Given data:
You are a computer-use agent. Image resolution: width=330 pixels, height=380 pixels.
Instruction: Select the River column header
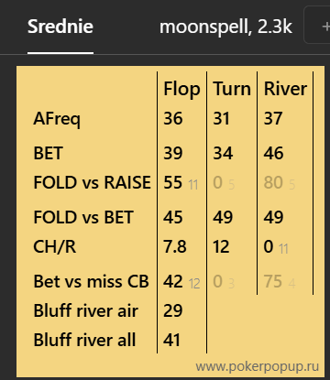(x=285, y=89)
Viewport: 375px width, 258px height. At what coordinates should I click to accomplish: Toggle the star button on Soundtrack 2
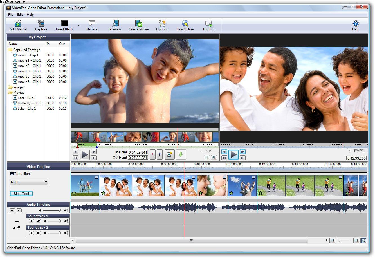31,233
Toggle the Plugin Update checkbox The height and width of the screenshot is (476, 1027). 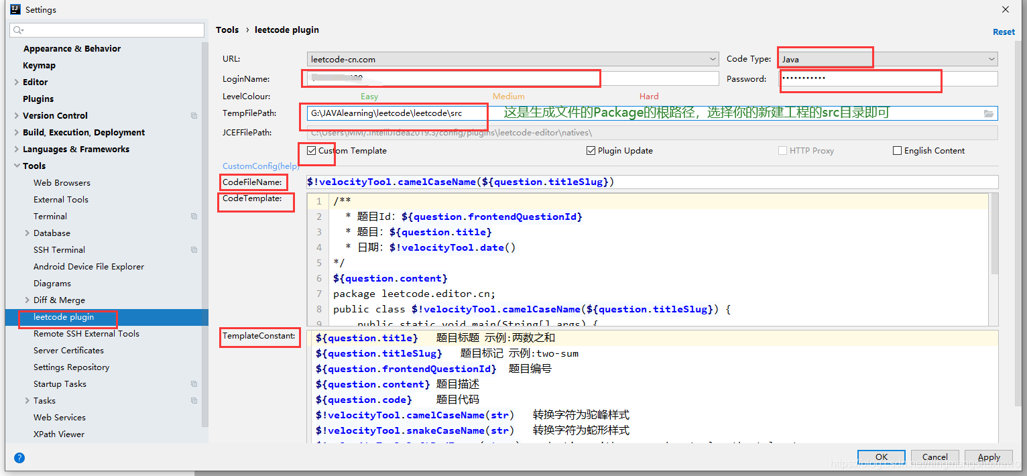(x=591, y=151)
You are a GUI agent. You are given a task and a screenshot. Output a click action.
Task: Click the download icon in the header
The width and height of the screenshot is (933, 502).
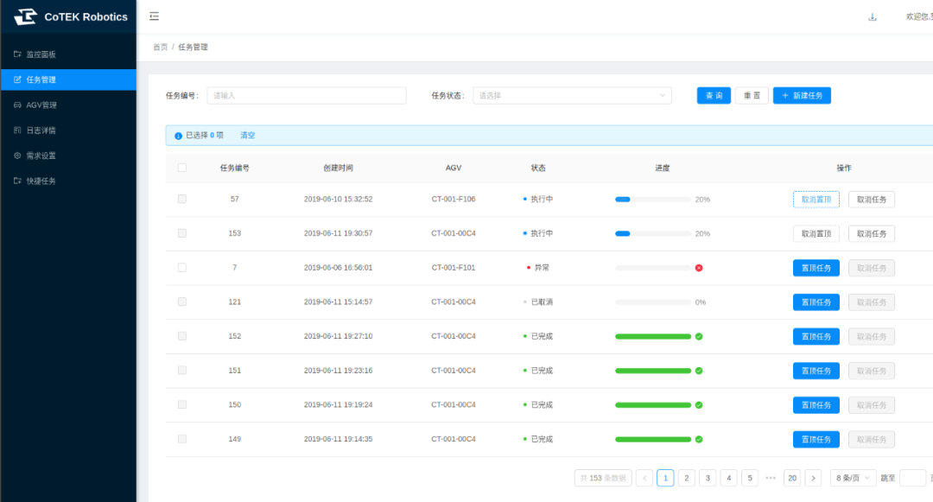click(872, 17)
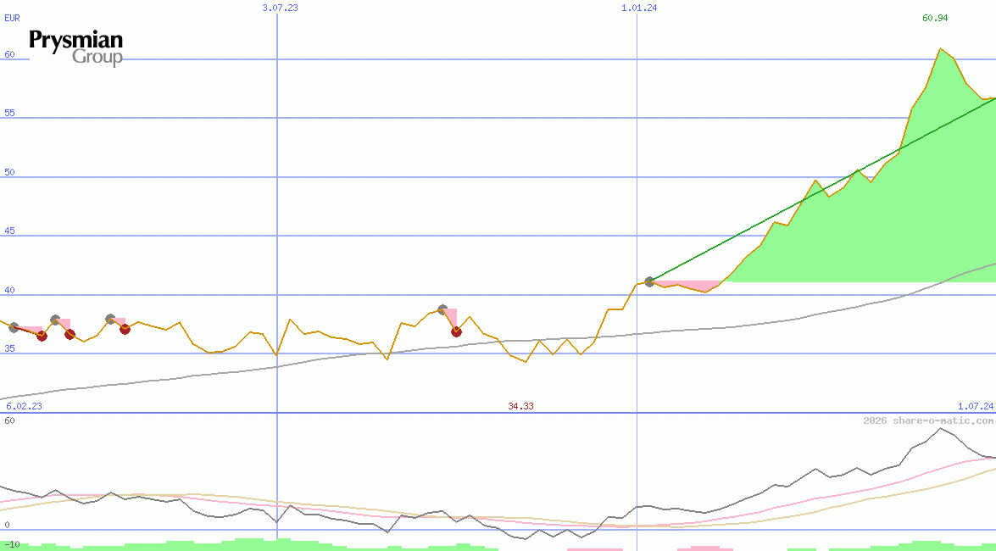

Exercise requirements:
Retype the lines from the one containing "You are a GUI" through the end of the lines above, both included, word for word. Leave the pictures out.

The output:
You are a GUI agent. You are given a task and a screenshot. Output a click action.
Task: Click the download icon in the header
The width and height of the screenshot is (933, 502).
click(872, 17)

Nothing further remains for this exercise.